Judge confirms plan settling St. Ignatius clergy sex-abuse claims

MONTANA
Missoulian

By Kathryn Haake

COEUR d’ALENE, Idaho – Though a federal court has approved a $20 million settlement compensating hundreds of western Montana Catholics molested by nuns and priests, the trauma endured by the victims is far from over, they said Wednesday.

“This isn’t going to stop me from remembering,” one of the victims said following the bankruptcy hearing. “I walk past a church, I remember it. I walk past a priest, I remember it. I see a nun, I remember it.”
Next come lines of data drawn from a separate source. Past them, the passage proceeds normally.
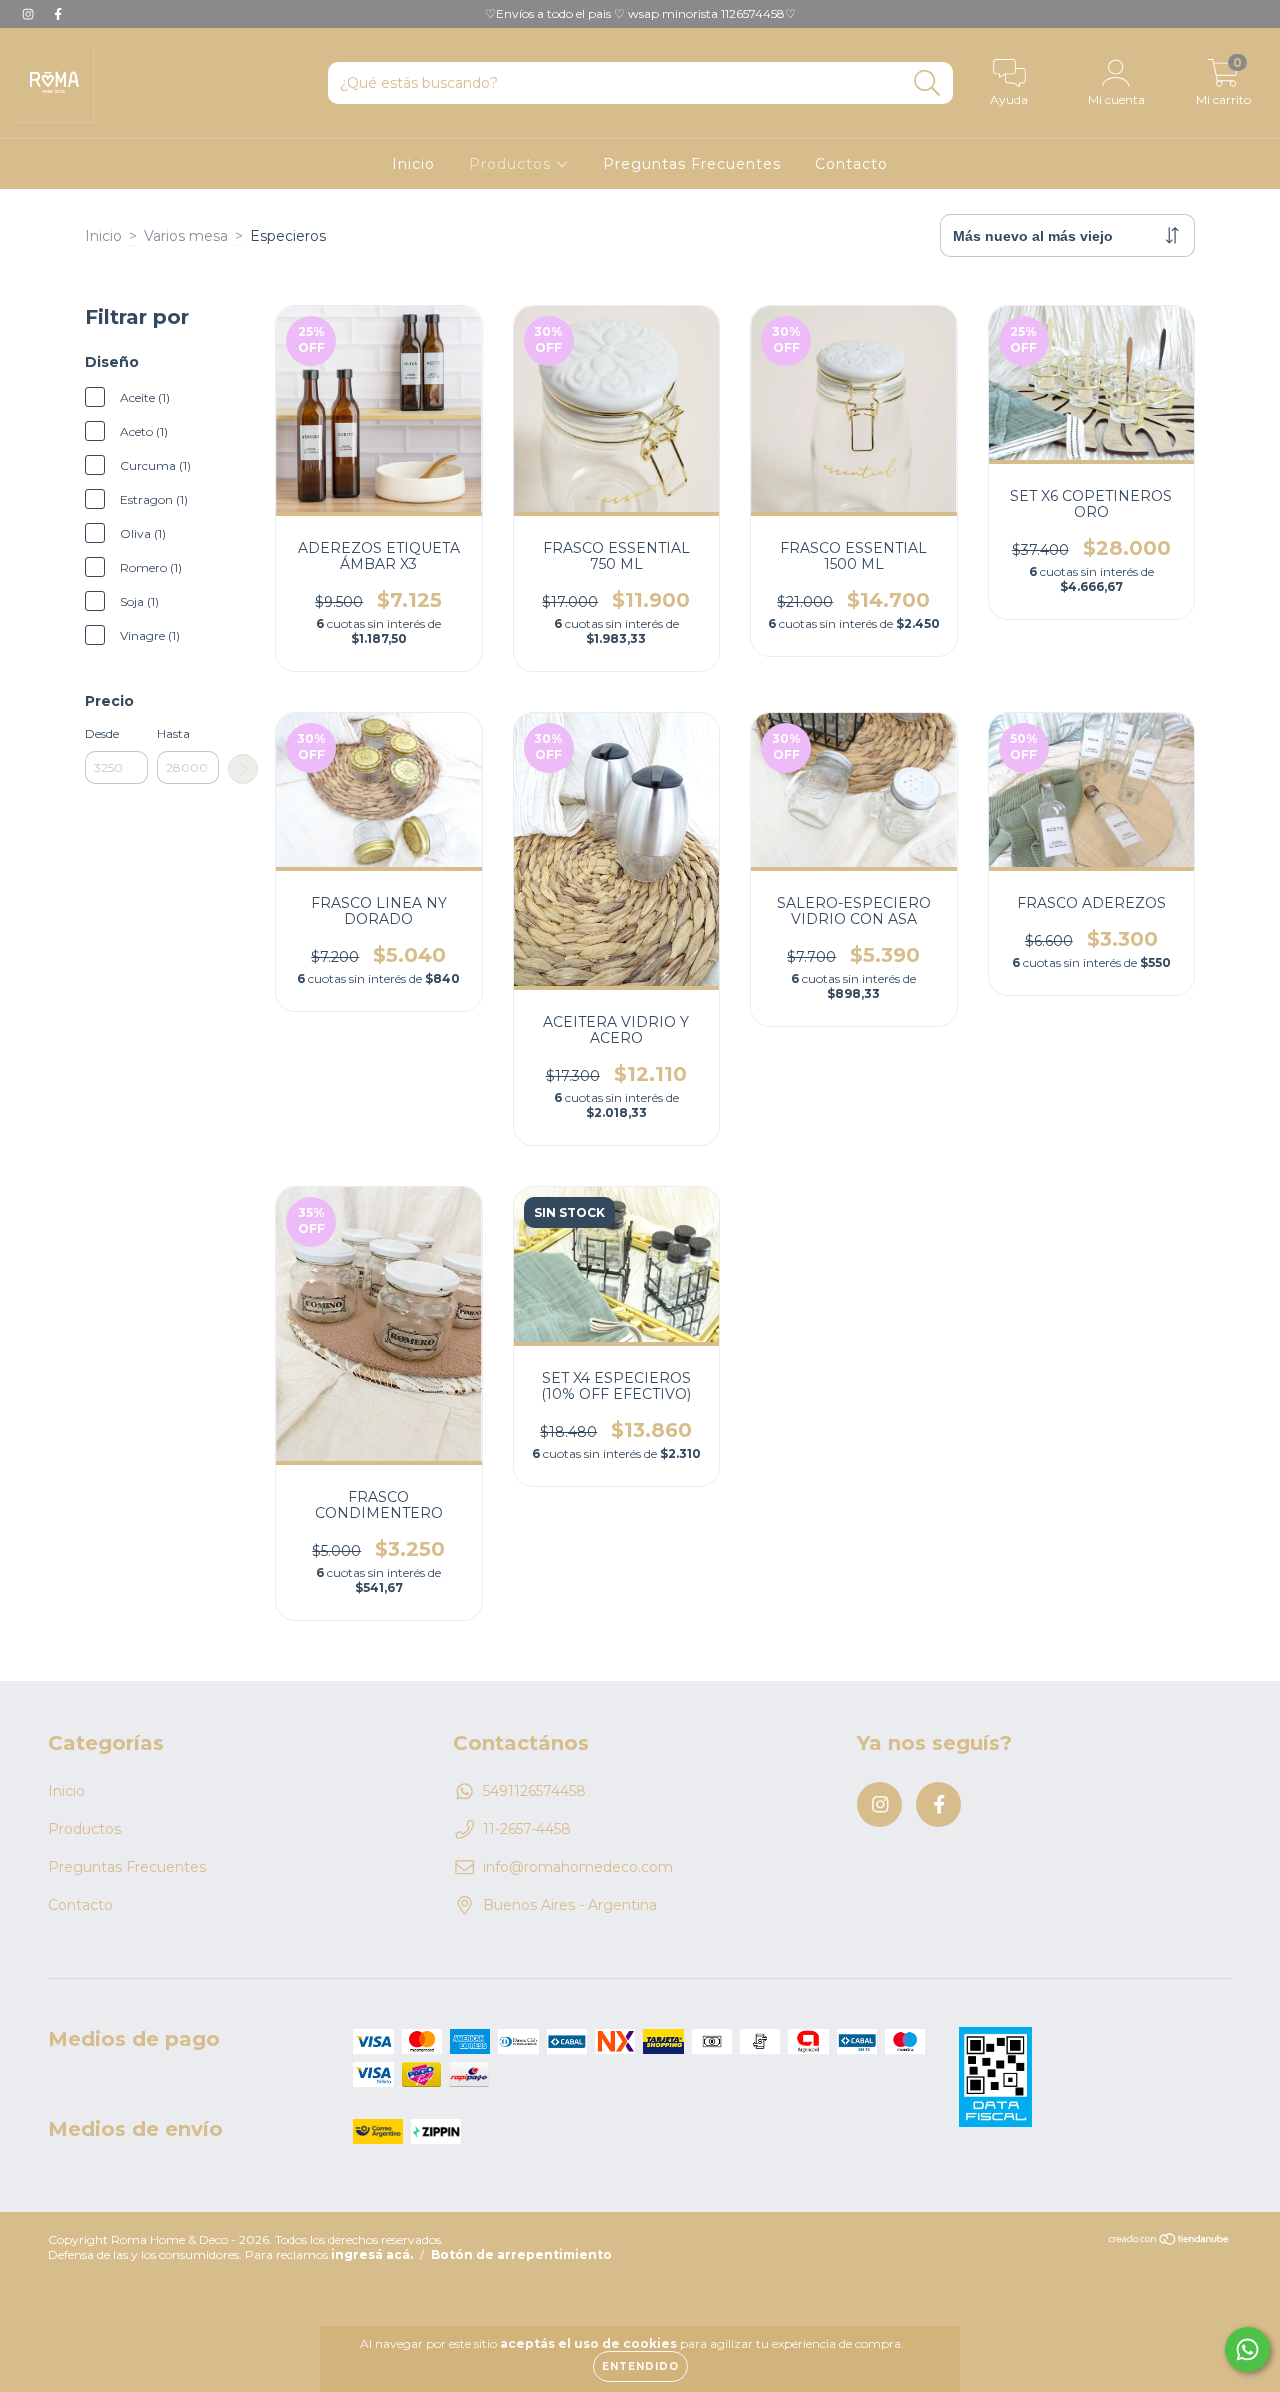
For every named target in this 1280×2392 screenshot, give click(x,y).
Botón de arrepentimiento (521, 2254)
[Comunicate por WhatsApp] (1247, 2349)
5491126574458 (534, 1791)
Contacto (851, 164)
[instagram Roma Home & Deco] (30, 14)
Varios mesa (186, 236)
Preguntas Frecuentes (692, 164)
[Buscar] (927, 83)
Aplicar (243, 769)
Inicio (413, 164)
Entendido (640, 2366)
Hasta (173, 733)
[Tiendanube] (1169, 2241)
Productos (512, 164)
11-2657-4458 (527, 1829)
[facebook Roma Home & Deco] (58, 14)
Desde (102, 733)
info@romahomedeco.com (578, 1867)
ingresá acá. (372, 2254)
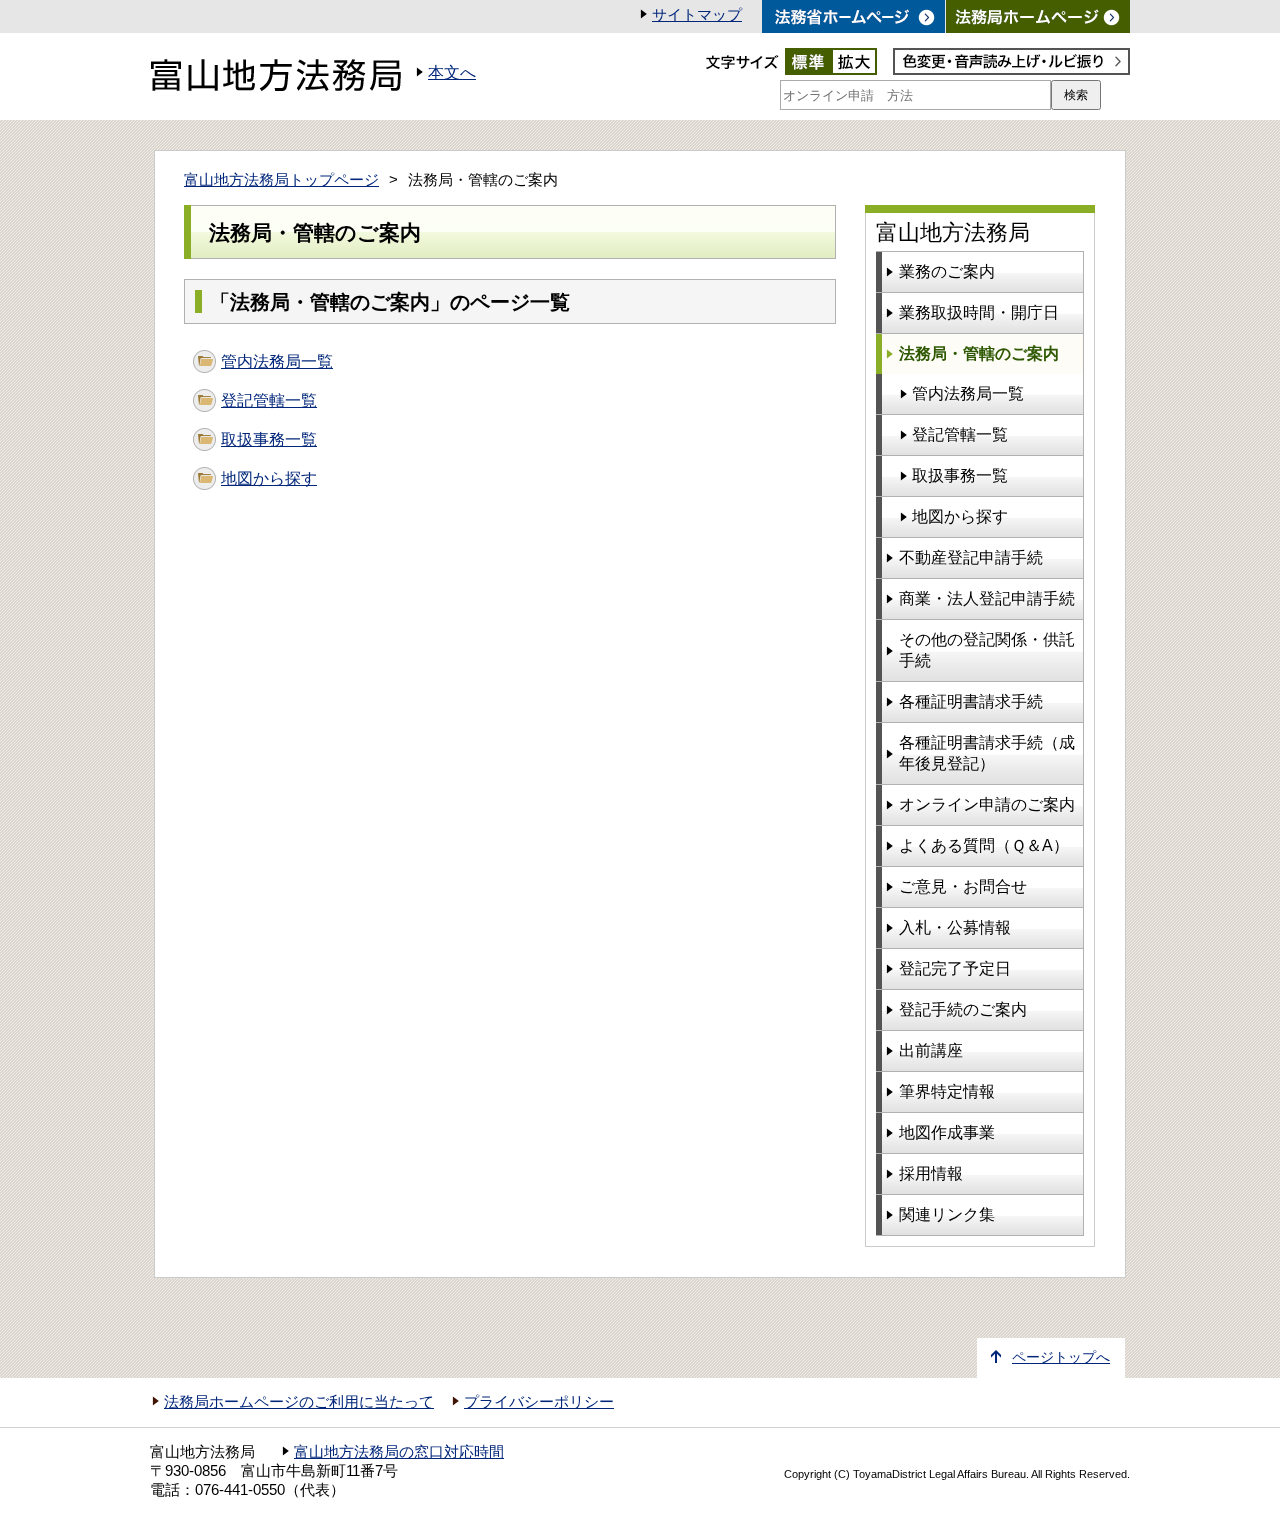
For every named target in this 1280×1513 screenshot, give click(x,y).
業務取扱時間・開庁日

The bankruptcy settlement includes a $15 million payment from the Catholic Diocese of Helena and another $4.45 million from the Ursuline Sisters of the Western Province, who ran the Ursuline Academy of St. Ignatius.

Bryan Smith, who represented more than 360 victims, said most attended school at the Ursuline Academy or the St. Ignatius Mission in St. Ignatius.

The diocese was forced to file for bankruptcy last year in order to settle a lawsuit filed by two groups of victims in 2011. U.S. District Judge Terry Myers approved the arrangement in a federal bankruptcy court in Coeur d’Alene, Idaho, on Wednesday morning, without objections from either side.